There is currently a passion for planting green roofs, where the flat surface area of the roof is set out with carefully chosen plants. Many of these plants have had medicinal uses in the past, and it might be pleasurable to choose herbs with historical associations.

Planting options

One good example is the stonecrop family, which, as their name suggests, do well on stony ground such as roof surfaces. Stonecrop’s medicinal uses have long since fallen away, but one green roof variety, the appropriately named Houseleek (Sempervivum tectorum) had a vivid folklore. It is described as early as AD1400 as growing on ‘moist walls and houses’. It was said to avert lightning strikes, and to cure a worryingly wide range of conditions from corns on the feet, to migraine – not to be tried today!

Students at Rodbaston agricultural college near to Stafford have however found another and safer use for stonecrop – to adorn the wire-frame of a life-size model bullock. Clearly a versatile plant, which can thrive without much care or watering.

Or perhaps you might like to go for Self-heal (Prunella vulgaris).
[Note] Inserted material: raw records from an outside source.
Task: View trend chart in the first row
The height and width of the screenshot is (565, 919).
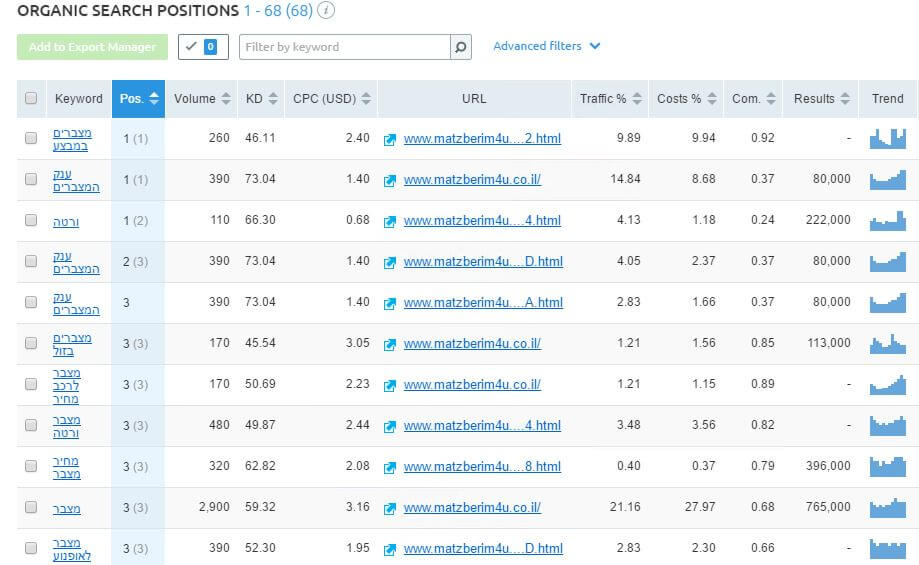Action: (888, 138)
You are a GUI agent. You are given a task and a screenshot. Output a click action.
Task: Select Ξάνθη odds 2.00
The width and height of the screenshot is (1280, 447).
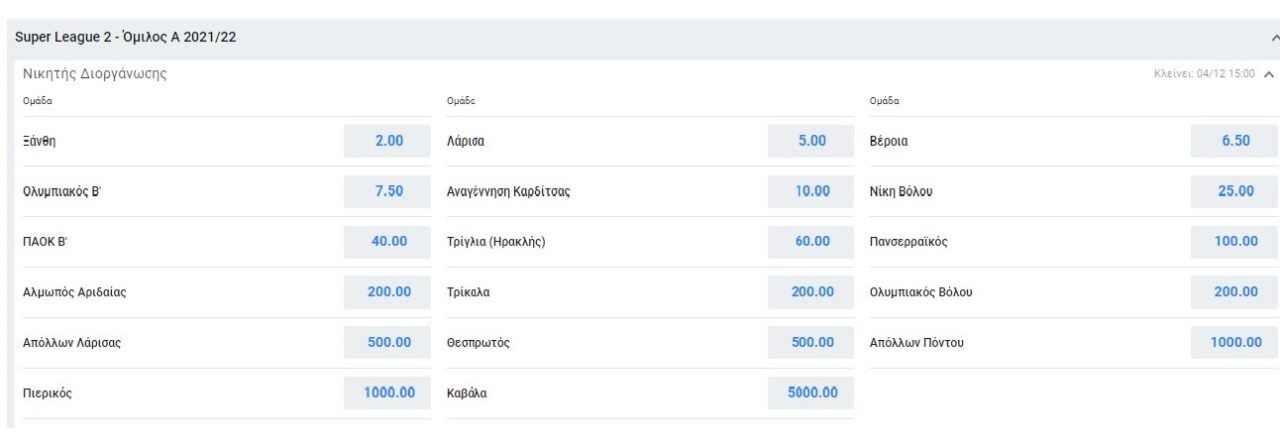(x=388, y=141)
Again, its medical use is not to be recommended, but it was in the past applied to ‘green wounds’ and on the temples for headaches, together with rosewater.  It was mentioned as growing on the then abandoned site of Syon Abbey in west London in 1549 by William Turner, the father of English botany, and we tracked it down as still there in 2014. So a plant with a charming name, that has lasted nearly 500 hundred years on one site – and might do the same on your roof!

Another useful roof plant is the fragrant Marjoram (Origanum vulgare), which also delights in stony ground (it thrives, for example, on the chalky North Downs at the old Croydon Airfield, just off the busy Purley Way). It too had in the past a variety of uses, from alleviating toothache, to strewing on the floor for its sweet smell.
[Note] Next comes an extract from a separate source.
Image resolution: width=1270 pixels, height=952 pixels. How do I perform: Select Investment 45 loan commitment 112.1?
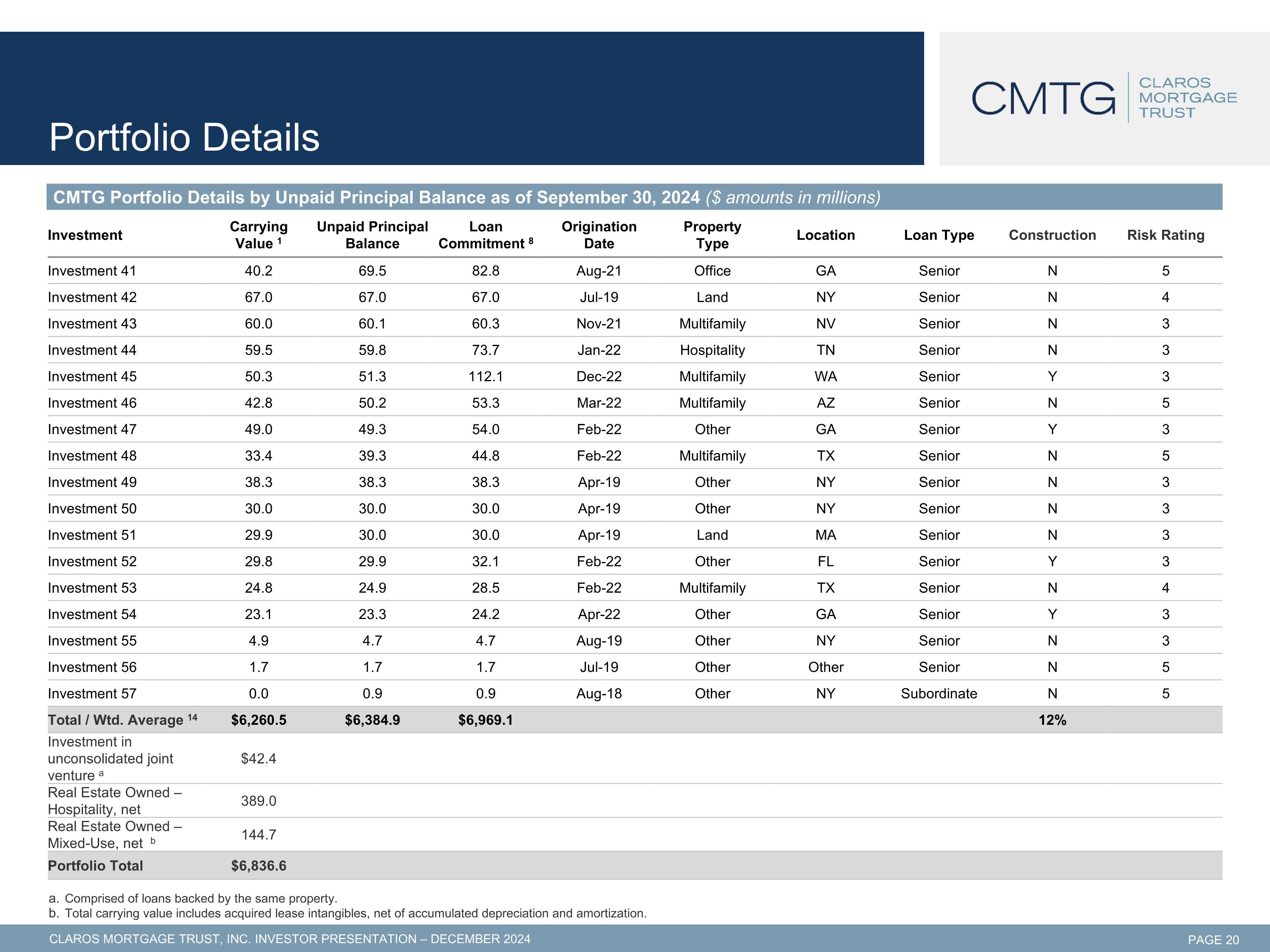[486, 377]
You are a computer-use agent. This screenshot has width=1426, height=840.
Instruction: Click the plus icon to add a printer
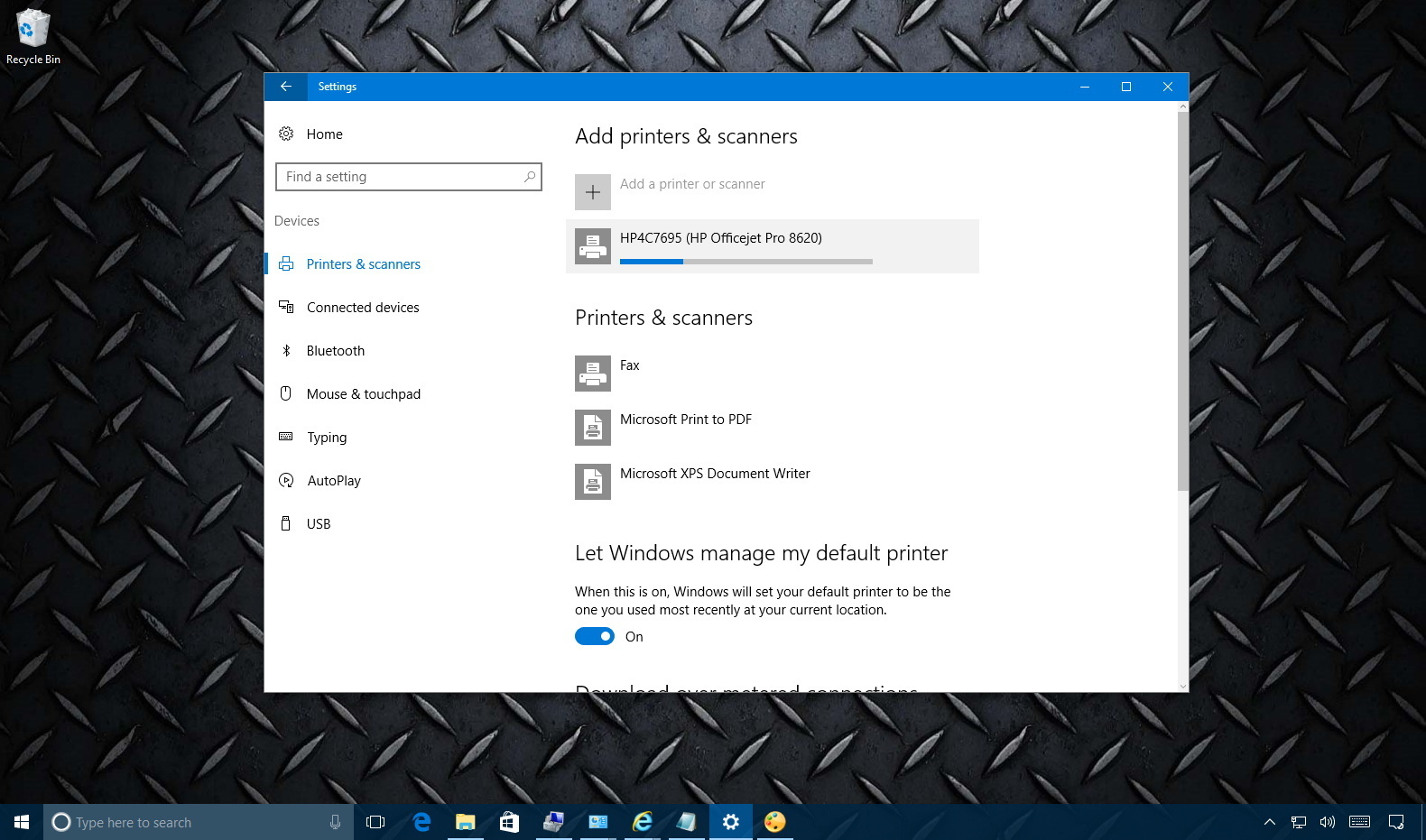tap(593, 192)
Similarly, another suitable plant is Corn Gromwell, Lithospermum arvense. Thomas Betson, the last librarian at Syon Abbey (d.1517) says in his herbal of this plant that it can be used for treating gallstones, and if mixed with Rue and Parsley and drunk with wine, was good for a man who had trouble passing water (actually: ‘for a man that mai not well pisse.’)

stone crop cow covered in herbs being stroked

Saving ecology

And finally you might do your bit to save the ecology, and go for species which are rare and declining, such as Dense-leaved Fumitory, Fumaria densiflora, or Fine-leaved Fumitory, Fumaria parviflora. Thomas Betson of Syton has a fine entry for Fumitory (though it is probably the Common Fumitory or Fumaria officinalis) This plant, he says, ‘is good for all manner of evils in a man’s body.’  Enough said.

John Adams, Transcriber of The Syon Abbey Herbal, AD 1517, July 2015.